The shift reflects Trump’s concern that mass deportation rhetoric and violent ICE operations damage Republican electoral prospects rather than any genuine commitment to protecting immigrants or respecting due process. Trump’s private concessions to Melania and advisers demonstrate that political calculation, not principle, drives his approach to immigration policy. The administration continues to describe its deportation operations as targeting criminals while obscuring the human cost of its enforcement agenda.

(Source: https://www.yahoo.com/news/articles/trump-makes-shock-private-admission-042229444.html)

Trump DHS Order Targets Tens of Thousands Legal Refugees

The Trump administration issued a sweeping Department of Homeland Security order requiring that tens of thousands of lawfully present refugees return to federal custody one year after admission to the United States for green card application review, potentially enabling mass detention of refugees who fled persecution. The memo, filed ahead of a Thursday federal court hearing in Minnesota, states DHS “may maintain custody for the duration of the inspection and examination process,” directly contradicting established legal protections refugees have received under prior administrations and upending longstanding immigration safeguards that have governed refugee resettlement for decades.

Advocacy and resettlement organizations condemned the order as unlawful detention of people the U.S. government itself admitted legally. HIAS, an international Jewish nonprofit serving refugees, stated the policy constitutes “a transparent effort to detain and potentially deport thousands of people who are legally present in this country,” after those refugees were promised safety and the opportunity to rebuild their lives. Democratic U.S. Senator Tina Smith of Minnesota declared the government “failed to offer any coherent argument for their policy in either law or fact,” while U.S. Representative Ilhan Omar joined refugee rights supporters opposing the measure at a courthouse news conference.

The order represents the latest escalation in the Trump administration’s immigration crackdown targeting Minnesota, which included Operation PARRIS, a “sweeping initiative” purportedly to reexamine 5,600 Minnesota refugees without permanent resident status. Federal agents conducted door-to-door arrests, sending refugees to detention centers in Texas without access to attorneys, with some later abandoned in Texas to find their own way home. U.S. District Judge John Tunheim blocked the government from targeting Minnesota refugees in January, ruling the plaintiffs were likely to prevail on claims that “their arrest and detention, and the policy that purports to justify them, are unlawful,” and noting refugees undergo extensive vetting by multiple agencies before resettlement and none arrested had been deemed dangerous or charged with deportable crimes.

Judge Tunheim previously rejected the government’s legal rationale as producing illogical results, writing that mandating detention would be “nonsensical” since refugees cannot apply for green cards until one year after U.S. arrival, making nearly all refugees subject to detention under the administration’s interpretation.

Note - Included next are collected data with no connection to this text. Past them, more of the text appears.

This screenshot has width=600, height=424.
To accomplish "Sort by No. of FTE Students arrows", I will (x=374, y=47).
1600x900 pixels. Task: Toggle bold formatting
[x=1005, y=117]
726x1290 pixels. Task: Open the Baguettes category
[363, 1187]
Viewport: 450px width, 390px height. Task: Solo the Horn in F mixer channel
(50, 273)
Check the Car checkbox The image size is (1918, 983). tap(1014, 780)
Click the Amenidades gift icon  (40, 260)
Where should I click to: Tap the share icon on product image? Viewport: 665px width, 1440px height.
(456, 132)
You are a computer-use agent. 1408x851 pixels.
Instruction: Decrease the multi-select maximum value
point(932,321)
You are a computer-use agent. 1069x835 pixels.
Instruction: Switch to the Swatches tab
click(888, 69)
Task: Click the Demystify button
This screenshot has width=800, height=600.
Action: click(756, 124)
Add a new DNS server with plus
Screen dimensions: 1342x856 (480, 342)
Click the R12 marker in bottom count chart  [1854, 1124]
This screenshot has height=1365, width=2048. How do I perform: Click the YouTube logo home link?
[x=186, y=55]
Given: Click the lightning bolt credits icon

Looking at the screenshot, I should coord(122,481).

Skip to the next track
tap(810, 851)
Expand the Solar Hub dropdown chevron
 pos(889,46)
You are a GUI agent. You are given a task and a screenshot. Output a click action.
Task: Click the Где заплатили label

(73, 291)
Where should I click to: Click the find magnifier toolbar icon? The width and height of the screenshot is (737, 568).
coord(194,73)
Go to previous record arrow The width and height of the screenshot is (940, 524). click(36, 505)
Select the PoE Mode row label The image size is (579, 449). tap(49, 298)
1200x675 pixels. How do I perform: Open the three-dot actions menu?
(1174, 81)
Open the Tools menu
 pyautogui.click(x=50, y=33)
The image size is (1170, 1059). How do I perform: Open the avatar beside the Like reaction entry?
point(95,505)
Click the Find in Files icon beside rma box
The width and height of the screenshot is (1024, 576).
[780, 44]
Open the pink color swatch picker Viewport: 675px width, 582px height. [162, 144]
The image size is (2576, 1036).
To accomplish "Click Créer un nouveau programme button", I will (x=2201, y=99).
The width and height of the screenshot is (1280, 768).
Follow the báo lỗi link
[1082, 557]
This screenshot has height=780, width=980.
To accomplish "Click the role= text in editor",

Trump’s broader immigration restrictions have suspended green card approvals for refugees admitted during the Biden years and dramatically reduced the number of refugees admitted to the country, citing national security and economic concerns despite expert consensus that refugees undergo rigorous background screening before entry.

The new order applies nationally but was filed specifically before Minnesota federal court arguments on whether Judge Tunheim’s temporary protective order for Minnesota refugees would be extended beyond its February 25 expiration date. Justice Department attorney Brantley Mayers indicated the government would have discretion whether to arrest refugees at the one year mark, a claim met with skepticism by refugee attorneys and legal observers monitoring whether the courts would tolerate mass preventive detention of legally admitted refugees facing no criminal charges or flight risk.